## Исходный текст
▼▼▼

А однажды он отдыхал на пляже со всей семьей — рядом были мать, жена, двое детей. Где-то, совсем далеко, у самого края горизонта, он увидел исчезающую в волнах точку и понял, что гибнет человек. Он предупредил семью и шагнул в море. Плыл очень долго. Здесь, на побережье, морские течения и ветры сменяются вмиг, и когда начмед возвращался обратно, море заштормило, он выбился из сил, течение отнесло его далеко в сторону, и он, ослабевший, с огромным трудом выполз на пустынный берег.

Оказалось, что там, на волнах, качалась старая автомобильная шина.

1983 г.


Маленький большой футбол или воспитание чувств

На матчи футбольных мастеров я уже давно не хожу, сами же мастера и отучили — искренности мало в игре.

▲▲▲

## Данные пункты
▼▼▼

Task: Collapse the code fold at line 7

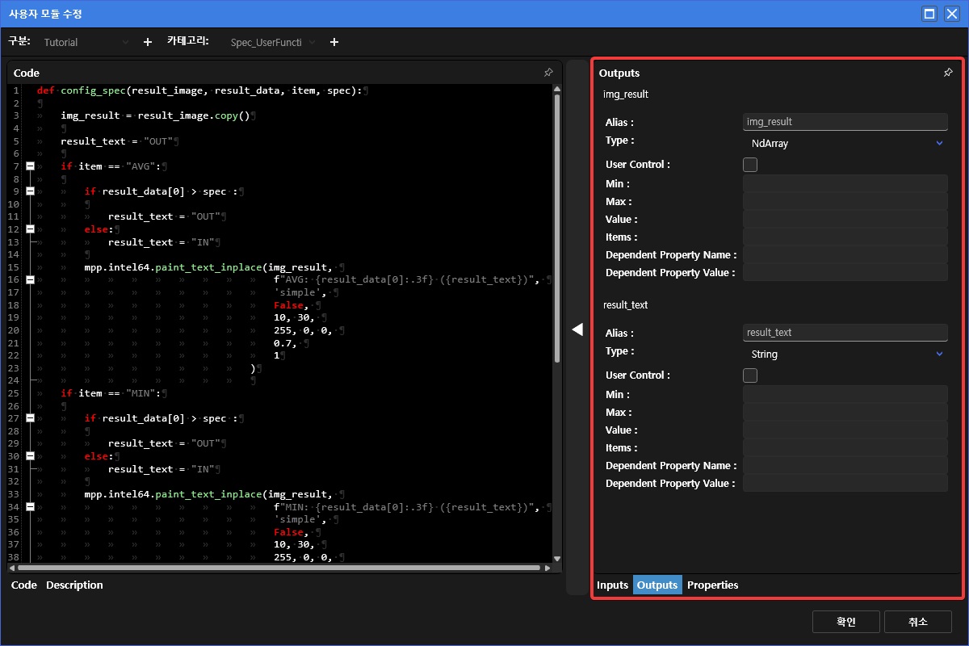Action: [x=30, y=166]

▲▲▲
▼▼▼

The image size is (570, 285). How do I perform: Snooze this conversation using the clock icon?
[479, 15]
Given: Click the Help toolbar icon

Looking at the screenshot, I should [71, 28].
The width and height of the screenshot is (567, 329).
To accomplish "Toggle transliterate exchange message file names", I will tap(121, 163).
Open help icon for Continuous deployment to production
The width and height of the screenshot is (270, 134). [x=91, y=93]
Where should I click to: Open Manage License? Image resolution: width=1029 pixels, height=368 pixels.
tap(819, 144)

▲▲▲
▼▼▼

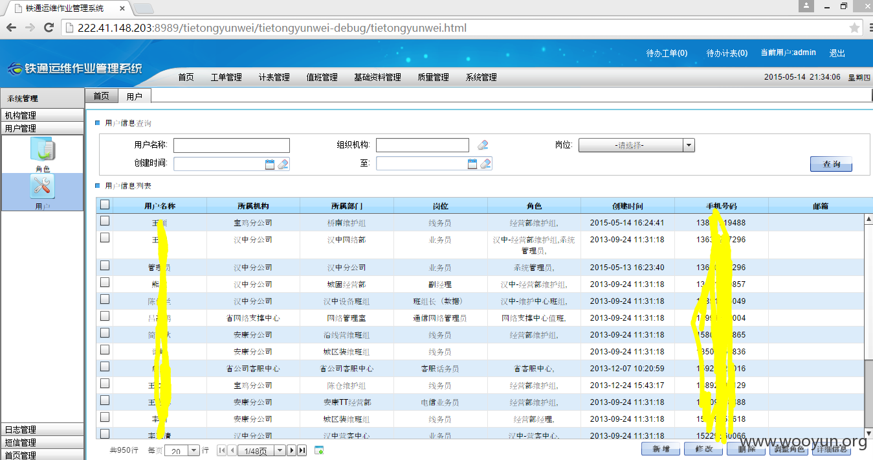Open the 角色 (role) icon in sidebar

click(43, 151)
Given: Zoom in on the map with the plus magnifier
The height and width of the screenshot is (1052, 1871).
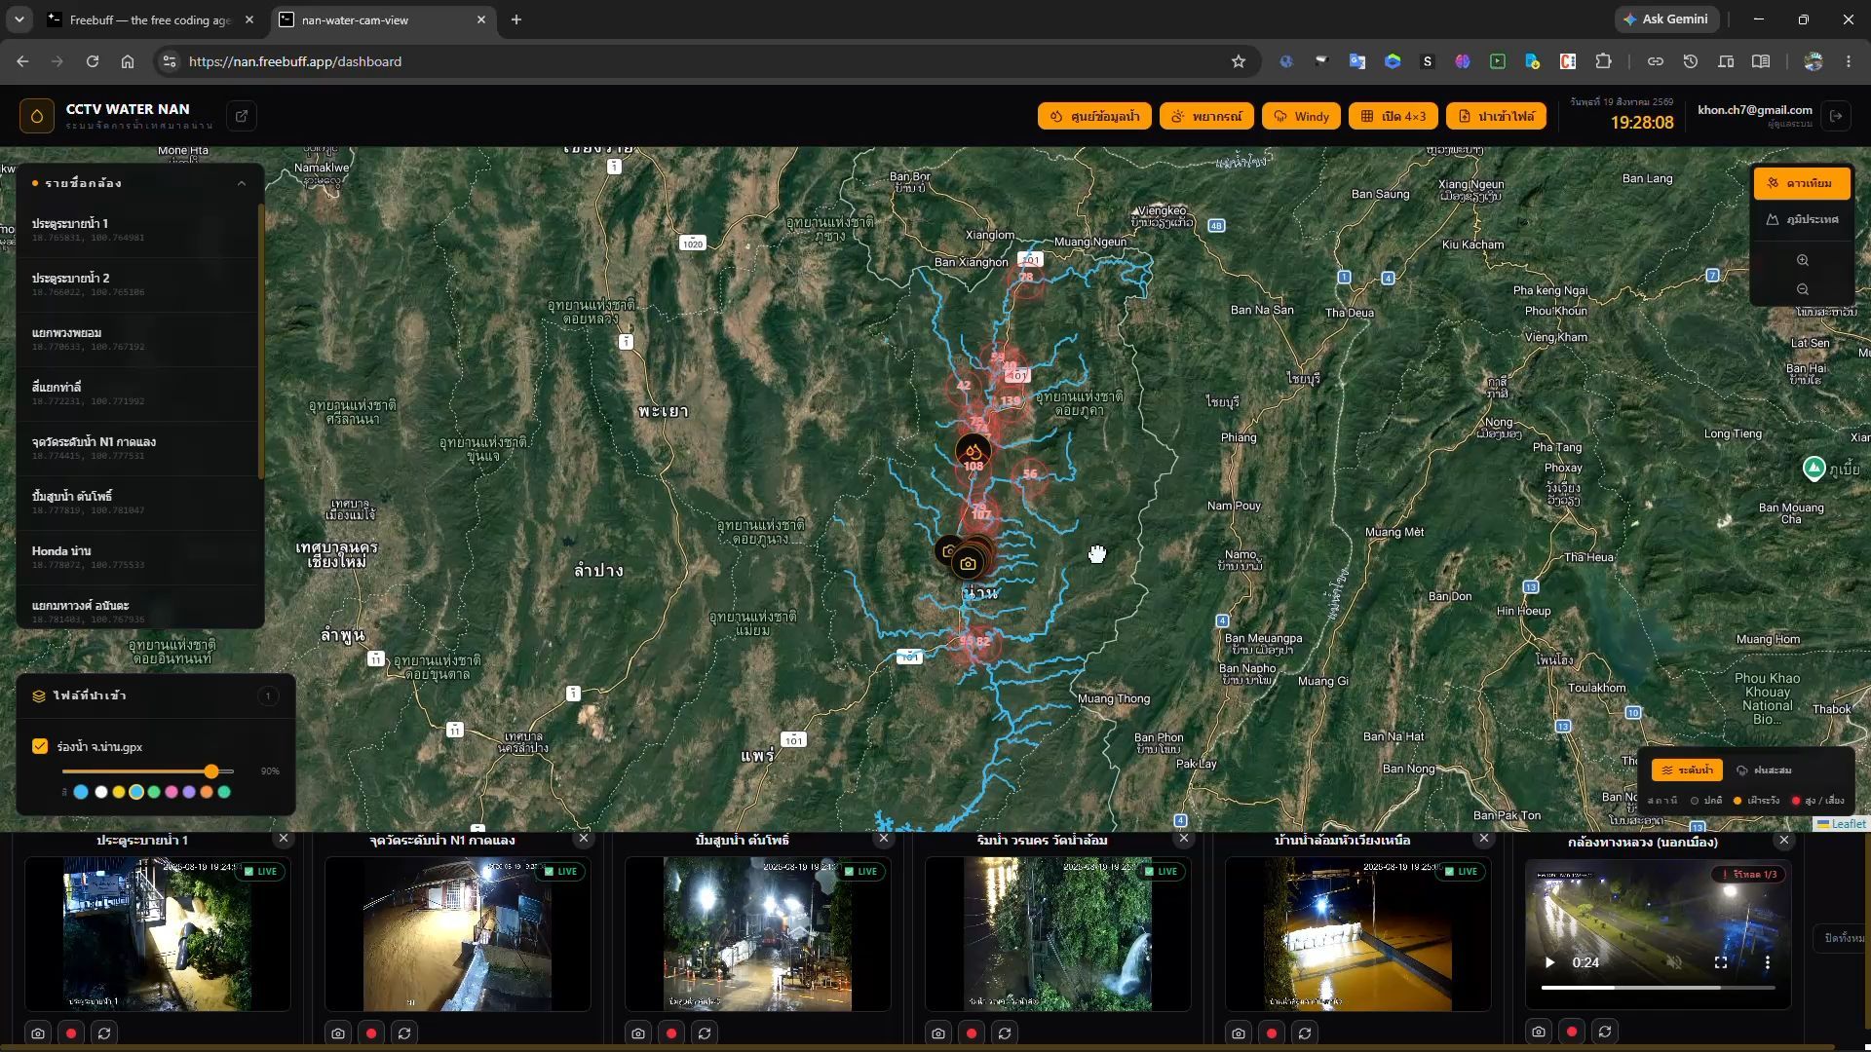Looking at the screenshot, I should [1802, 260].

▲▲▲

## Что нужно сделать
1 > Ответьте на вопросы по исходному тексту:
(a) Кто из семьи был рядом с ним на пляже?
(b) Что на самом деле качалось на волнах?
(c) Почему рассказчик давно не ходит на матчи футбольных мастеров?
2 > Перепишите из исходного текста слово в слово отрывок от слов «А однажды он» до слов «старая автомобильная шина.» включительно.
Пункты — отдельный материал, к исходному тексту они не относятся.

## Ответы по порядку
1 >
(a) Мать, жена и двое детей.
(b) Старая автомобильная шина.
(c) Его отучили сами мастера: в игре мало искренности.

2 >
А однажды он отдыхал на пляже со всей семьей — рядом были мать, жена, двое детей. Где-то, совсем далеко, у самого края горизонта, он увидел исчезающую в волнах точку и понял, что гибнет человек. Он предупредил семью и шагнул в море. Плыл очень долго. Здесь, на побережье, морские течения и ветры сменяются вмиг, и когда начмед возвращался обратно, море заштормило, он выбился из сил, течение отнесло его далеко в сторону, и он, ослабевший, с огромным трудом выполз на пустынный берег.

Оказалось, что там, на волнах, качалась старая автомобильная шина.